Friday, October 28, 2016

Don't Blame the Comic Book Artist for Catering to the Audience!

As the Kinks would say, "Give the people what they want!" and apparently they want kinky!

Made this caption for the recently returned Jord, who is a fan of latex/rubber and yet still has fairly flexible preferences. I just so happened to have this picture flitting about in my photo galleries, and thought it would come to good use with Jord's reappearance.

Drawing female characters has always been an issue with comic book artists, and I can see both sides of the argument, but at its heart, comic books should be escapist stories for the relatively powerless in society, namely teenage boys. Whether that is the target audience for comic books anymore is a debate for another time, it was how the business was fueled since before I was born.

Comics were made to be over the top, realistic in ways that cartoons aren't, but still not grounded by any physical laws. Mortally wounded and back to normal in the next issue .. sure! Absorb more than lethal amounts of radiation in space ... sure, and it'll make your body invisible or very stretchy and bendy .. or green and buff when you get angry!

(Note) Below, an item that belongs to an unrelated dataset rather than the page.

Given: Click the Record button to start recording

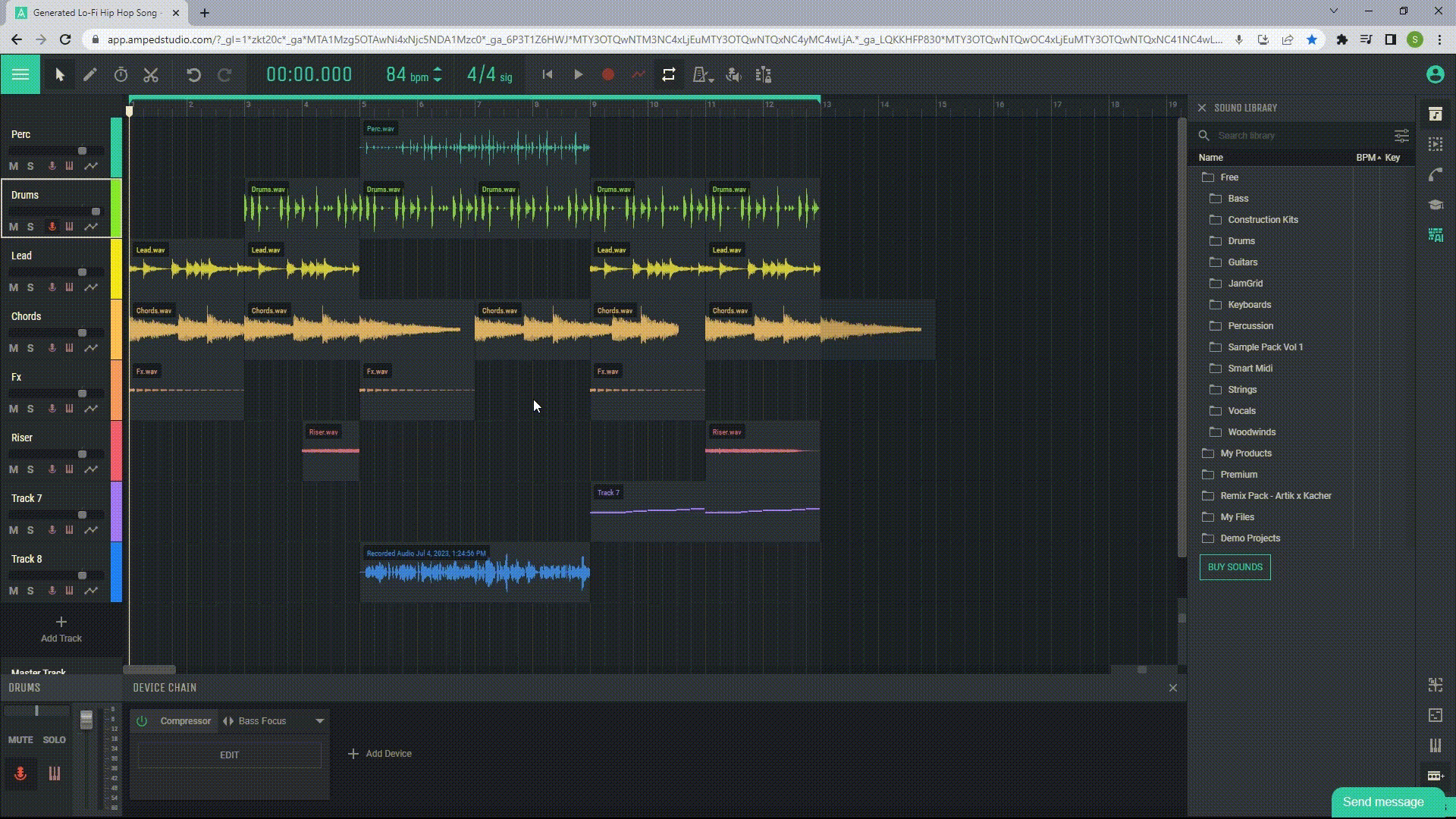Looking at the screenshot, I should pos(610,75).
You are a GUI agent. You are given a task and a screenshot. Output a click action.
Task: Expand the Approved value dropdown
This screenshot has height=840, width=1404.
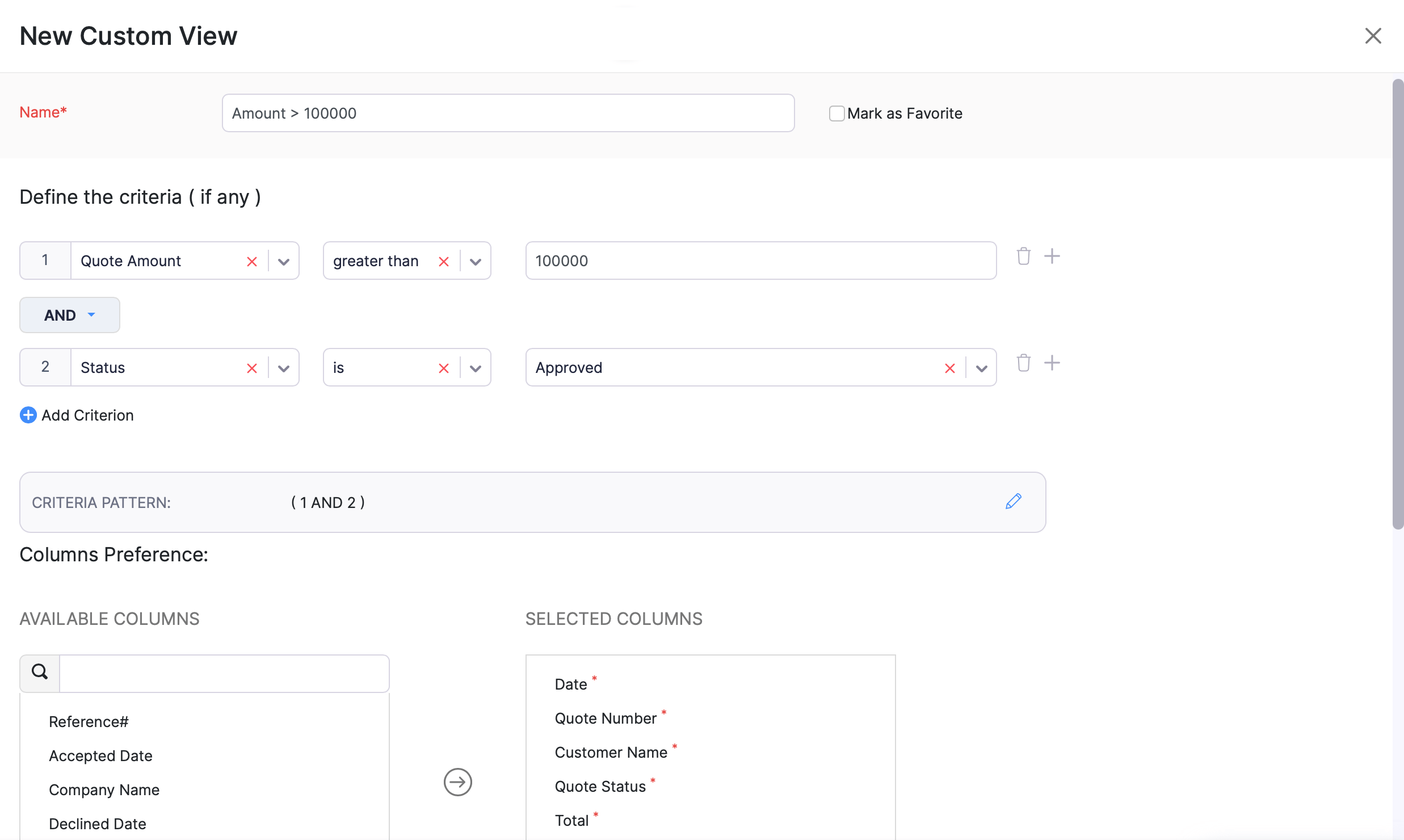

So superheroes should be almost invulnerable because they are powered by the sun or were born of Amazonian blood; and cat burglars should actually dress up like a feline, make puns, and have large heaving bosoms even though they most likely would get in the way of breaking into tight spaces. All the more better if all of them were in fetish gear or mostly exposed flesh. And they can see through your clothes, tie you up and make you tell the truth, or keep you at bay with the flick of a whip!

So, with all that said, and most people already knowing, I just turned my attention to this dichotomy once again. Hell, I'm pretty sure I've done this in a few other previous superhero captions. I don't even disagree with the fact that comic books probably lead to fetishes / beliefs that blossom into adulthood for both sexes. Lois Lane showed that you could be a capable, strong woman, but occasionally you wanted to be rescued by a strong, virile man who could take care of your needs, although he'll always ignore you other times when he's off saving everyone else in the world.

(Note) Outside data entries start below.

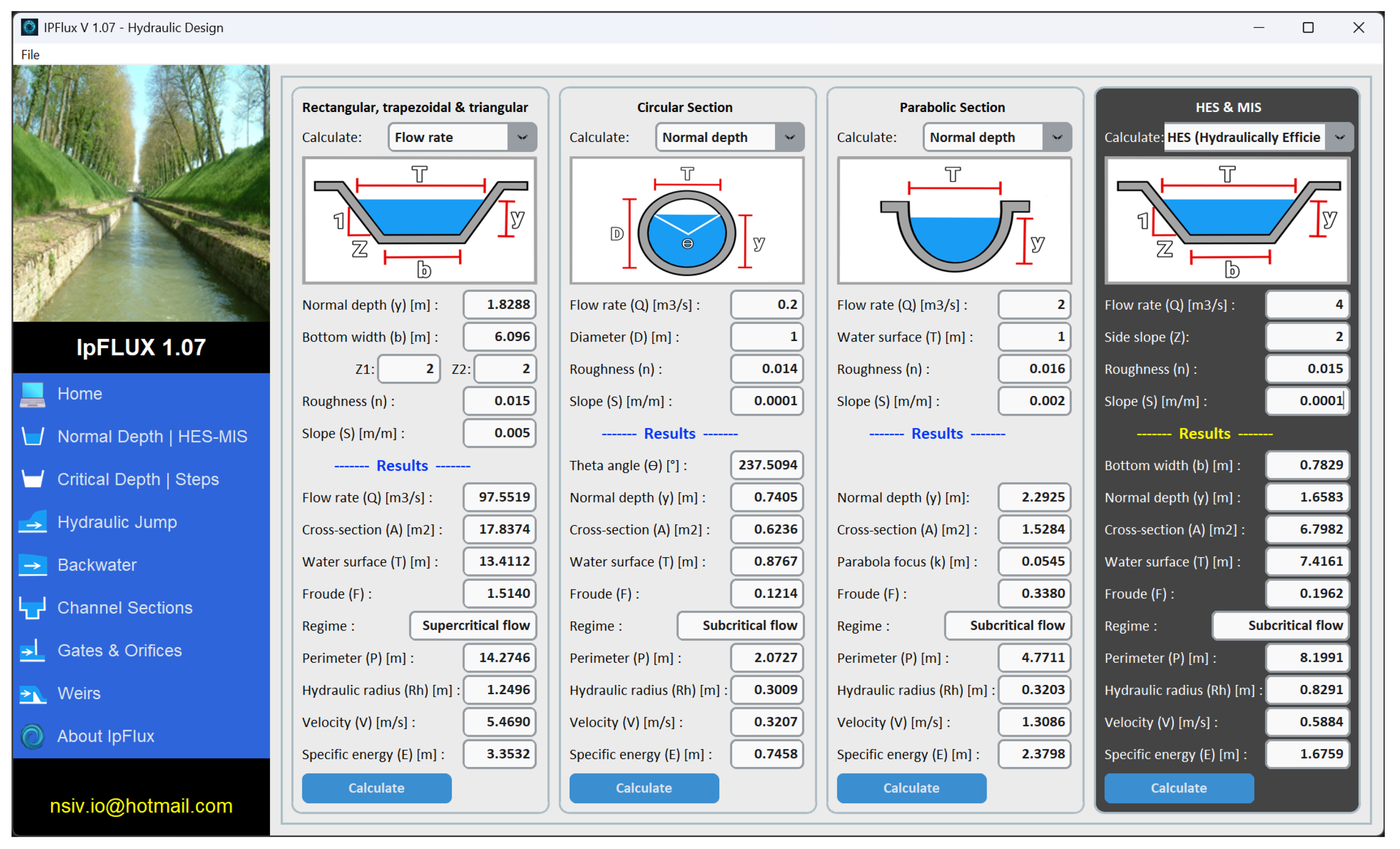1400x849 pixels.
Task: Click the Critical Depth sidebar icon
Action: (32, 479)
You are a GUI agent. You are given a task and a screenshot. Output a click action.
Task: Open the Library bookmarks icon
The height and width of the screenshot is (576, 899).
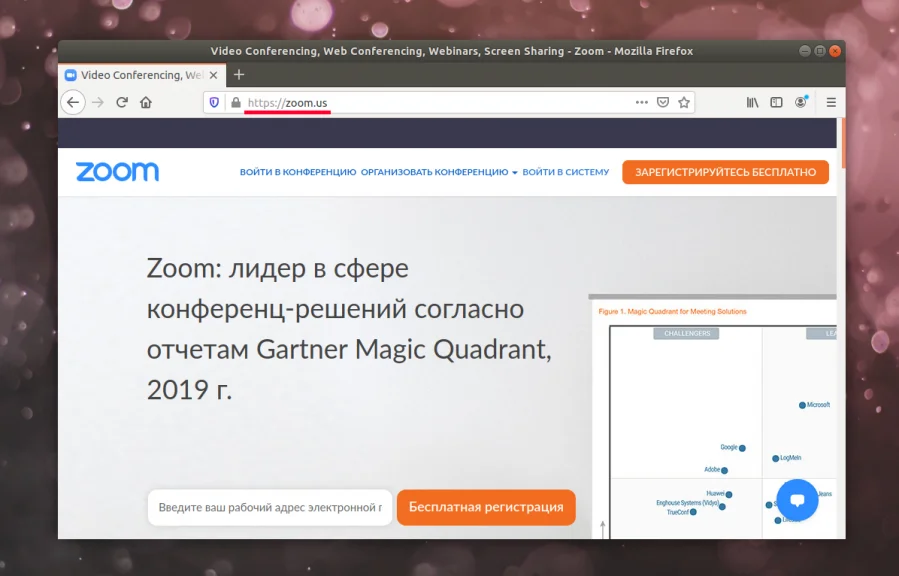click(x=752, y=103)
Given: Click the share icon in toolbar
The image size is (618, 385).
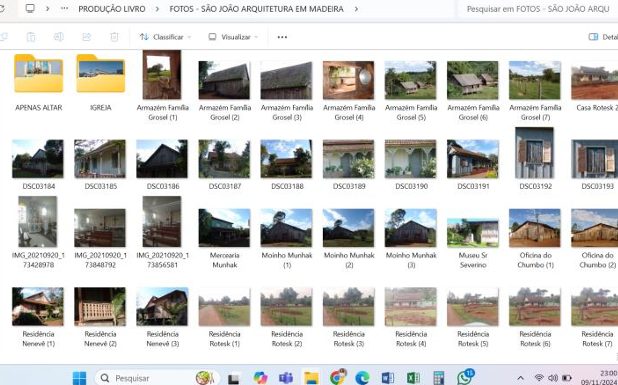Looking at the screenshot, I should coord(86,37).
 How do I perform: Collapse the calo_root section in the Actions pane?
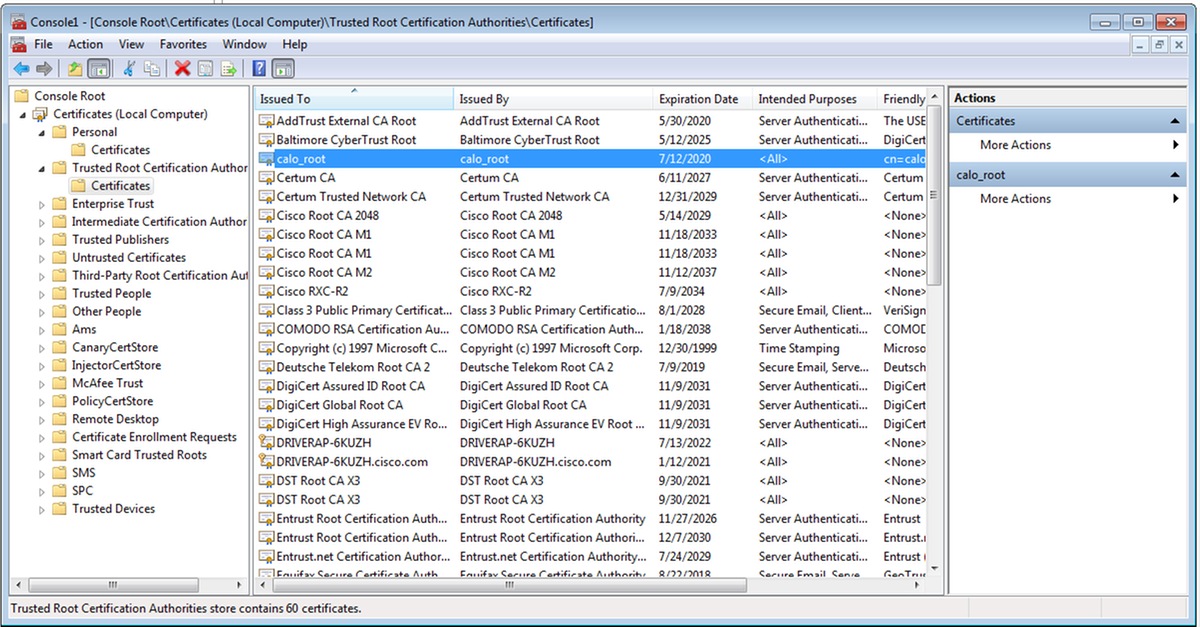click(1176, 176)
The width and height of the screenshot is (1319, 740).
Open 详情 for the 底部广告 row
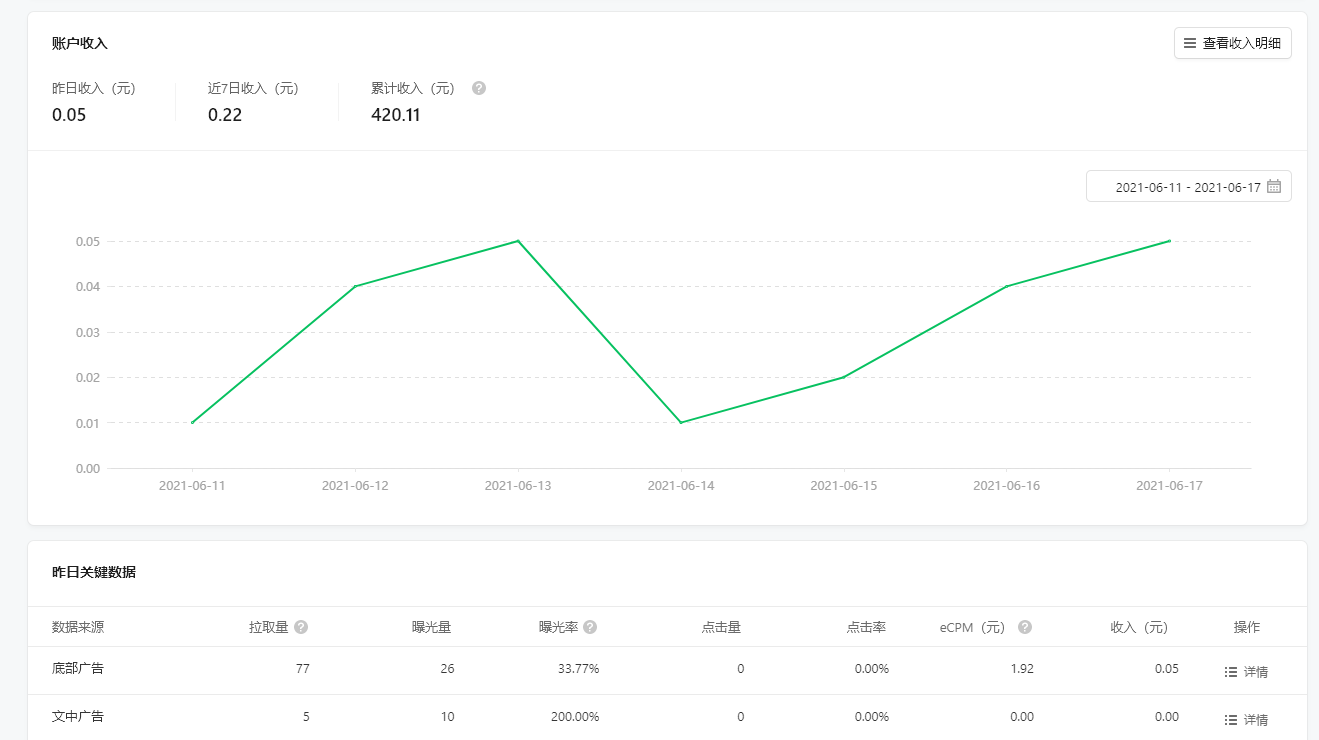[x=1246, y=672]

Back to my original point, these costumes show how different the hero/villains are from us regular folk, due to their over the top nature with resonates with us from childhood all the way to into our adult years. It isn't a shock that for most years, superheroes and villains are the top selling adult costumes for Halloween, and that almost everyone one of them has sexy/slutty AND plus size versions available for those who want to live the dream, for at least one night.

And when you dress like that, don't you FEEL like that character too? There's been a few Halloween's in my life where the girl I met / picked up at a party was NOTHING like the person she was portraying in costume. You want to say, "Babe, if you could seduce me in real life the way you did when you were dressed like Poison Ivy, I'd never want to leave the apartment." but only real super villains wear their costumes every day .. real people are willing to just break them out once a year .. and perhaps THAT is the real crime!

So go have fun tonight or Saturday at a Halloween party! Let the real you shine through. 
Don't dream it, Be it!

1 comment:

  1. Where do super heroes go to buy their clothing? And why do they all have bad color coordination?